Every morning I write down three things I am grateful for. Today two of my areas of gratitude are the miracles I have seen in the lives of Bela and Oliver, two of my children. I have shared Bela’s story before, but I haven’t told many people about our recent miracle with our youngest son Oliver.

This post is more personal than what I normally share, but I wanted to put these thoughts in writing.

Bela

While out with my girls recently, I ran into a good friend and was reminded of our similar circumstances: we both had daughters with heart conditions born on Leap Day 2008. He and I were not very close before that experience, but we shared several cries both before and after our daughters were born.

My friend and his wife both got teary-eyed as they were getting acquainted with my girls, and my heart ached once again for their loss. Their daughter passed away at about six months old.

I told Bela about their daughter, and she got so sad for them. She has amazing empathy for others who feel pain and suffering.

Today I reflect in gratitude that for whatever reason, God saw fit to allow Bela to make it through. I feel incredibly blessed to have seen this miracle.

I don’t understand why some families witness survival and others endure tremendous loss and suffering. My heart goes out to those who have lost loved ones. I haven’t felt that pain and can’t comprehend what you’ve been through, and I want to say that I’m sorry.

Oliver

What started as a normal Friday for our family turned into a Friday that I prefer not to reflect on.

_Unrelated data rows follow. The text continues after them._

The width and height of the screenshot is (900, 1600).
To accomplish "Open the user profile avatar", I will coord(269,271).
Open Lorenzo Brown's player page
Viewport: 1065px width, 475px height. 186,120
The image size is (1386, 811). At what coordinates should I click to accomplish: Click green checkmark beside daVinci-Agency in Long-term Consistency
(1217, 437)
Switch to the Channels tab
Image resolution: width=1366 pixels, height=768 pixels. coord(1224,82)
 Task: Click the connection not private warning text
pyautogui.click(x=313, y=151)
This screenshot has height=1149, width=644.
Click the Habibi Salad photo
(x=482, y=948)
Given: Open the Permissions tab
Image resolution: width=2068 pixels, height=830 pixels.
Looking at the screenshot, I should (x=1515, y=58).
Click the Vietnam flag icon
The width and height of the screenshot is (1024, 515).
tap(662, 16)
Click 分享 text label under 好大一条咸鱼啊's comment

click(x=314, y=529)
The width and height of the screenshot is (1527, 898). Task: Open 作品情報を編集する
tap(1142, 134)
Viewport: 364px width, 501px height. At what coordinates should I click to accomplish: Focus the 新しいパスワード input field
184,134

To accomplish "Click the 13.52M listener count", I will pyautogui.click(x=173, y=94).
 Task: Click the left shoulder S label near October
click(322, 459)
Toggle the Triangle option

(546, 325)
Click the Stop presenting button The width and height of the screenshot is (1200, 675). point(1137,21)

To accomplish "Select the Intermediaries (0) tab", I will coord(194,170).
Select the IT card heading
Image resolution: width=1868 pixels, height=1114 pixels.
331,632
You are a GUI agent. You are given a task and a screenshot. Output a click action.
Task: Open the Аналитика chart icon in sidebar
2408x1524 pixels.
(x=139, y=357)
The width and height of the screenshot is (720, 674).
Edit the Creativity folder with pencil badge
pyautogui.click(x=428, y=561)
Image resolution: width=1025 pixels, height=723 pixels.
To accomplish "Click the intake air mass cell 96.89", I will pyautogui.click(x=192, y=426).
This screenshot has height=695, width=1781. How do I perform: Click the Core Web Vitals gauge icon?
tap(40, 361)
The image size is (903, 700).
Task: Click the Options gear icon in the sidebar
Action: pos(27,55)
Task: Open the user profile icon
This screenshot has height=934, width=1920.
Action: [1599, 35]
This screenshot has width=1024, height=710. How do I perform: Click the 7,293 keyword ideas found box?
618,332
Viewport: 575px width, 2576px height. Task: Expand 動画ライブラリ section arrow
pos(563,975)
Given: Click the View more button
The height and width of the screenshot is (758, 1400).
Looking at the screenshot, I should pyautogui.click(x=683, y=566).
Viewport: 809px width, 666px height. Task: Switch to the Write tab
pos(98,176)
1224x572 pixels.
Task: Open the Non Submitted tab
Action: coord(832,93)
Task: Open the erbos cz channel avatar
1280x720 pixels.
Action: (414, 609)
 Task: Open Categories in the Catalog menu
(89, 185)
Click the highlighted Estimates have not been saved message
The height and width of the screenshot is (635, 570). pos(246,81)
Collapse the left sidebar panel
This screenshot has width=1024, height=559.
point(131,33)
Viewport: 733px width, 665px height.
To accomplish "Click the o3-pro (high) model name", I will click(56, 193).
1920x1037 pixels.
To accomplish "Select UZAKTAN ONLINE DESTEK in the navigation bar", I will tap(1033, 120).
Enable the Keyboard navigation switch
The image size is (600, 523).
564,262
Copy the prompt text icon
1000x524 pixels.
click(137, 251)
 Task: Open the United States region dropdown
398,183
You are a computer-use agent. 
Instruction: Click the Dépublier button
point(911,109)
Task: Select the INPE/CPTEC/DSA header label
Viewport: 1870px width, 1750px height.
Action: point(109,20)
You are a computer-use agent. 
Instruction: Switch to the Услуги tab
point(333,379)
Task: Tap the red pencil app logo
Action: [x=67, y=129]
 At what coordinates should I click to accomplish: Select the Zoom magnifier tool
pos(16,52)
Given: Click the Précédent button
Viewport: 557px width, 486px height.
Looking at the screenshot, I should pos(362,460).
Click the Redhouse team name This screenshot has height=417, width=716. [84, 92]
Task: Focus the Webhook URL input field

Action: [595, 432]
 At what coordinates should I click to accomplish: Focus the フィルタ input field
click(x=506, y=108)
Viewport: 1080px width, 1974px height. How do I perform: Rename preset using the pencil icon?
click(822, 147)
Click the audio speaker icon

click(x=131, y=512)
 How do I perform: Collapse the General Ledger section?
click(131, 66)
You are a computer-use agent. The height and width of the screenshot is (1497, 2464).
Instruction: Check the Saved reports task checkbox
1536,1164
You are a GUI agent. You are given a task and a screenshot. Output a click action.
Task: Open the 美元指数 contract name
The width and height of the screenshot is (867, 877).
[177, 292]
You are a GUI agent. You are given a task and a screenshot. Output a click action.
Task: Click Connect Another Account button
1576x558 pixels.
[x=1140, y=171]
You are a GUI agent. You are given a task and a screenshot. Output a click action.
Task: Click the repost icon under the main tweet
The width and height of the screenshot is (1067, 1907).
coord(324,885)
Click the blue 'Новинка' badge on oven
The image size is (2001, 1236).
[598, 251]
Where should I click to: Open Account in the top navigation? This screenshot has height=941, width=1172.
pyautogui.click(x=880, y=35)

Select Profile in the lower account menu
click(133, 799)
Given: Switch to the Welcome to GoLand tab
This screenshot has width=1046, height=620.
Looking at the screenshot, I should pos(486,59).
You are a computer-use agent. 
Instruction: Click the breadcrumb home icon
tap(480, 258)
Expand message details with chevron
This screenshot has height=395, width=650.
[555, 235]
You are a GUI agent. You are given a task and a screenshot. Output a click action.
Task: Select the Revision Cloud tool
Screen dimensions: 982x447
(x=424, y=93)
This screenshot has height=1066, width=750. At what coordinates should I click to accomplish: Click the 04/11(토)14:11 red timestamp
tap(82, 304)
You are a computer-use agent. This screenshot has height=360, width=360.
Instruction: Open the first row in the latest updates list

I had picked up the kids’ favorite pizza on my way home from work. When I pulled into my driveway around 6:00 pm, Bela was waiting for me. I wrapped up my phone call and left all my belongings in the car. As I look back, I realize I felt an urgent need to get inside.

As I set the pizza on the counter, I heard my wife, Avery, screaming hysterically in the backyard. It was a scream I don’t recall ever hearing before nor a scream I ever want to hear again.

I ran outside to find Avery kneeling over Oliver. He lay there on the ground—blue and lifeless. I later learned that Avery had found him floating facedown in the middle of the pool.

Avery instructed me to call 911. I have a goal to leave my phone in the car to be more present with my family, and in that moment, I hated that goal. As I sprinted to the garage to grab my phone, my only thought was “Please, no, my boy is dead.” I can honestly say I haven't experienced that depth of hopelessness in my entire life.

I called 911 as I ran back outside. By this point, Avery had already given Ollie a breath or two, but he had not responded in any way. As she gave him chest compressions, she said she could now feel his heartbeat. The 911 operator instructed Avery to give 30 compressions followed by two breaths.

After several minutes and a few rounds of compressions and breaths, Oliver took his first breath. His breath created an overwhelming sense of relief that provided some hope. The fact that Avery’s “supermom” instincts kicked in was a miracle in and of itself. I was a frozen mess and fairly worthless through the entire process.

As I ran to the front yard to usher the paramedics back, I realized that my three girls were watching all of this. I can’t imagine what was going through their little minds as they watched their baby brother lifeless. I do recall Bela was very emotional.

Oliver was still struggling to breathe when the paramedics arrived. I snapped out of my daze and demanded to ride in the ambulance with him.

The drive out of our neighborhood was a sad and touching moment. I looked into the faces of countless neighbors and kids surrounded our house, all crying for Ollie.

The paramedics gave Ollie oxygen, and he began to stabilize. But we didn’t know how stable he was or if he would suffer any long-term brain damage.

The next four hours at the hospital were stressful, as Oliver was not very responsive. Finally, around 10:30 pm, he just snapped out of it. He asked for a popsicle and a show, and we cried for joy.

Our nurse kept saying, “This is a miracle. You guys are so lucky. We see many drownings, and you are so lucky.” It was a miracle. A couple months later, and we have seen no long-term effects of the incident.

I can’t help but think that Oliver came to earth and was kept here to fulfill an important mission. There isn’t a great way to put this, but Oliver was our only unplanned child. When Avery found out she was pregnant with him, we immediately felt that he needed to be in our family because we were definitely not trying for another baby. God had the opportunity to take my son that fateful day, but he didn’t. I want to remind Ollie of this fact throughout his life.

We shouldn’t need a traumatic experience to think, “I am here on this earth for a purpose, and I will live my life in pursuit of that purpose.” I know Oliver has a purpose and you have a purpose. I encourage you to be a source for good in this world and discover and live that purpose.